**ASSIGNED TASK**: Revise the data starting at the line containing "pixels, height=502 pixels." and ending at the line containing "certificate-button: CERTIFICATE is", replacing "Image resolution" with "Screen size" and leaving everything else unchanged. Reproduce only those lines.

**RECORDS SHOWN**:
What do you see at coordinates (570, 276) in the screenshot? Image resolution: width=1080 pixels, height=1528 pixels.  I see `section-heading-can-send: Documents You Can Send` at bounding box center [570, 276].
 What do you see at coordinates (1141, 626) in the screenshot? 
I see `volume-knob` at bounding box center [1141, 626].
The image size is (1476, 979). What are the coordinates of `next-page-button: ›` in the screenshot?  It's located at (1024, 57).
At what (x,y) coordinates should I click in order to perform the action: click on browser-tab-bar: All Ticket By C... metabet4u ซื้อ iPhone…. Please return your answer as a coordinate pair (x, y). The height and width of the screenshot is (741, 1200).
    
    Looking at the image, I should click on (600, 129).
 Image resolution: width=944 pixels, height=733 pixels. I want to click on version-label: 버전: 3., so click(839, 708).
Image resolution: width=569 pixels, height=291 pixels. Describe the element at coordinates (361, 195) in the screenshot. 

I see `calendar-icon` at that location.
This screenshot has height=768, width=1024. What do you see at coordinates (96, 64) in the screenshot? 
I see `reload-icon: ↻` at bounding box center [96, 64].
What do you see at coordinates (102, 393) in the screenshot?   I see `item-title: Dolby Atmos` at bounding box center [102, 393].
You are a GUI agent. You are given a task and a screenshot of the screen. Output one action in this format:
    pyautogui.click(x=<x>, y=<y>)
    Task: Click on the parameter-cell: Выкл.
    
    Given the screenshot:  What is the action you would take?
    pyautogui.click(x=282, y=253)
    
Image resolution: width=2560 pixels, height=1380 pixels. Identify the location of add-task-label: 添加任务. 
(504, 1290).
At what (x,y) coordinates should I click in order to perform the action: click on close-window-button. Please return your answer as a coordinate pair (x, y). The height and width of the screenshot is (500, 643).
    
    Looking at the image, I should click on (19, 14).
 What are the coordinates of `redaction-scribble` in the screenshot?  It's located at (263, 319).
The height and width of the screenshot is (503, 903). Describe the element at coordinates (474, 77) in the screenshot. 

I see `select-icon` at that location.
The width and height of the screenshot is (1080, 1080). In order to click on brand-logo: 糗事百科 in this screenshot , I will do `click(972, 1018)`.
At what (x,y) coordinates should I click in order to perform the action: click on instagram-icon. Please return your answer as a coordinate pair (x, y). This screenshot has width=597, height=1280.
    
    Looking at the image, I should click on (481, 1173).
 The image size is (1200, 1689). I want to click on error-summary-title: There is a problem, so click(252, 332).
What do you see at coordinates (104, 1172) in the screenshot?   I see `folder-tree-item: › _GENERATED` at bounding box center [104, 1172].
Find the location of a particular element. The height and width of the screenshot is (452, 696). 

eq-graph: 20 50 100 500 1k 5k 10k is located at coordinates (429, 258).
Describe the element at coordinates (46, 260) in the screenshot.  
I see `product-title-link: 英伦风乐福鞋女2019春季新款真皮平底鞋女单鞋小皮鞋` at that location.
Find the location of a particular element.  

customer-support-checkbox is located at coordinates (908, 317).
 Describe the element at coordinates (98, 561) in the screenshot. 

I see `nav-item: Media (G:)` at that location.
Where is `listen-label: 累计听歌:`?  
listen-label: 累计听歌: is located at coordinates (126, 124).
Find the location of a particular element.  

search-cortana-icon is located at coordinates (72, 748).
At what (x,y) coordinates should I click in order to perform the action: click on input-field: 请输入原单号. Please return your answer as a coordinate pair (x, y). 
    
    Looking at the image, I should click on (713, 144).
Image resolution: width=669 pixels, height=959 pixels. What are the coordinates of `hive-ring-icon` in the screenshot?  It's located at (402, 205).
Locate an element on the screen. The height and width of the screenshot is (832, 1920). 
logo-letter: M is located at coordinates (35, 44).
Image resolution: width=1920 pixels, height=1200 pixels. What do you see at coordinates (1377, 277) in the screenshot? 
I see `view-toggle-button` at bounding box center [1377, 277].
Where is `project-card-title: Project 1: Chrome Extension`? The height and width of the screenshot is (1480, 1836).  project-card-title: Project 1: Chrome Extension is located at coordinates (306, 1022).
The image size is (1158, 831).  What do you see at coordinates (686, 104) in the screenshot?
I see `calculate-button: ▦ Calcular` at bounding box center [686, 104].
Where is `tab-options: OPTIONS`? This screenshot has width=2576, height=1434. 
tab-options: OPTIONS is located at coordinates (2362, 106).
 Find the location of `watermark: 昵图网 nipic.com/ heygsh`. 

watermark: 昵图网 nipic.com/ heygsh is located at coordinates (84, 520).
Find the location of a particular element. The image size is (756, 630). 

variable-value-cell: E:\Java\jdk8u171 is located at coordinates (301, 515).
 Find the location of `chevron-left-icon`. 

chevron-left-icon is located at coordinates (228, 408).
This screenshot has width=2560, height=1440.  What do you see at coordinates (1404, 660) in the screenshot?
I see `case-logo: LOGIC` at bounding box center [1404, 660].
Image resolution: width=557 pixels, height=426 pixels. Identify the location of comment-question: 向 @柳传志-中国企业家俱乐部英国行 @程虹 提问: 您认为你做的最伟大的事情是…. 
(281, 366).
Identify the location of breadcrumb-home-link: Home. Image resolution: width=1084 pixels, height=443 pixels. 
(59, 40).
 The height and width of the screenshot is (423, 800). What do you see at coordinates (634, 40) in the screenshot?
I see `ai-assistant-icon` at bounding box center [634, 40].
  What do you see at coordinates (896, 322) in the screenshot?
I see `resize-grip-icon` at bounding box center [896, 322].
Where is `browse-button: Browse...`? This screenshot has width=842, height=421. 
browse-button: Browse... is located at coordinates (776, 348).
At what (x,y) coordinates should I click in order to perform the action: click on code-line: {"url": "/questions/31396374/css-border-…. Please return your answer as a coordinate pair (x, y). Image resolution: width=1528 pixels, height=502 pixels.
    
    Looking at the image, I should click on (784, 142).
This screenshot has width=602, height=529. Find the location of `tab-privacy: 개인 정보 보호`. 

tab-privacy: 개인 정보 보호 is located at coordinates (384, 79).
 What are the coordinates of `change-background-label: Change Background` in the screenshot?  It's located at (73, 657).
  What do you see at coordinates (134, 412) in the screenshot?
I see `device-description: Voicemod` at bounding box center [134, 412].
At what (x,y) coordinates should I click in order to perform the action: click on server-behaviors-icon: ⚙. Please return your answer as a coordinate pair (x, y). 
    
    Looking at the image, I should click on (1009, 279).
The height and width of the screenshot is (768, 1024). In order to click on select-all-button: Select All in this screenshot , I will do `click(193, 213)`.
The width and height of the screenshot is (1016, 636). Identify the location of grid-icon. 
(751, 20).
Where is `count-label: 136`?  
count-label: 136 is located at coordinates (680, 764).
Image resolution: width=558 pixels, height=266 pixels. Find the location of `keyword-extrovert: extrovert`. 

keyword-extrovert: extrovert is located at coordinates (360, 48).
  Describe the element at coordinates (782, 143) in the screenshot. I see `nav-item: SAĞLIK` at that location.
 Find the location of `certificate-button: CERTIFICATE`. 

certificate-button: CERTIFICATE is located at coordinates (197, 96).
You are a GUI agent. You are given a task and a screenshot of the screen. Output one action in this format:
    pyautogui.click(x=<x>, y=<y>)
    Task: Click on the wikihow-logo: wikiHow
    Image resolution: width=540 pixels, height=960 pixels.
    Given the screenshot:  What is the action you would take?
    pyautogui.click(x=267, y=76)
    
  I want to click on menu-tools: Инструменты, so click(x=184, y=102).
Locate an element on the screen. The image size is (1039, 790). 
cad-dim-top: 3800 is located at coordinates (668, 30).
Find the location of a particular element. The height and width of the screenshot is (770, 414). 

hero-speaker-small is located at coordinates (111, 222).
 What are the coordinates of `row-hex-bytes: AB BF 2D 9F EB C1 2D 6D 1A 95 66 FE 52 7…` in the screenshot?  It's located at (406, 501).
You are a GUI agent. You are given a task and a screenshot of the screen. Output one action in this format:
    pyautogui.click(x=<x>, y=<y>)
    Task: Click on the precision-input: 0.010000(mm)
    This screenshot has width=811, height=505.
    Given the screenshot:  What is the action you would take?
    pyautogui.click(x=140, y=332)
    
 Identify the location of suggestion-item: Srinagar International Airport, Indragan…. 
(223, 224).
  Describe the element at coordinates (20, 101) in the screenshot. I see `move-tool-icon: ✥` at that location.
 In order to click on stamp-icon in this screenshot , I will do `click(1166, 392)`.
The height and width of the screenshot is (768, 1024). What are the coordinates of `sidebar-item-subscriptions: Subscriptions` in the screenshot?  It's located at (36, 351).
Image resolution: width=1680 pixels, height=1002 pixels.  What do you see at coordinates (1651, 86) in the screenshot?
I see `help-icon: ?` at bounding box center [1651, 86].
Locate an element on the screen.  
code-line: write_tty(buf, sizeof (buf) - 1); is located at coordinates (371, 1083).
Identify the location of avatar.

**COMPLETED TASK**:
At what (x,y) coordinates should I click in order to perform the action: click on code-line: {"url": "/questions/31396374/css-border-…. Please return your answer as a coordinate pair (x, y). Screen size: width=1528 pixels, height=502 pixels.
    
    Looking at the image, I should click on (784, 142).
This screenshot has width=602, height=529. Find the location of `tab-privacy: 개인 정보 보호`. 

tab-privacy: 개인 정보 보호 is located at coordinates (384, 79).
 What are the coordinates of `change-background-label: Change Background` in the screenshot?  It's located at (73, 657).
  What do you see at coordinates (134, 412) in the screenshot?
I see `device-description: Voicemod` at bounding box center [134, 412].
At what (x,y) coordinates should I click in order to perform the action: click on server-behaviors-icon: ⚙. Please return your answer as a coordinate pair (x, y). 
    
    Looking at the image, I should click on (1009, 279).
The height and width of the screenshot is (768, 1024). In order to click on select-all-button: Select All in this screenshot , I will do `click(193, 213)`.
The width and height of the screenshot is (1016, 636). Identify the location of grid-icon. 
(751, 20).
Where is `count-label: 136`?  
count-label: 136 is located at coordinates (680, 764).
Screen size: width=558 pixels, height=266 pixels. Find the location of `keyword-extrovert: extrovert`. 

keyword-extrovert: extrovert is located at coordinates (360, 48).
  Describe the element at coordinates (782, 143) in the screenshot. I see `nav-item: SAĞLIK` at that location.
 Find the location of `certificate-button: CERTIFICATE`. 

certificate-button: CERTIFICATE is located at coordinates (197, 96).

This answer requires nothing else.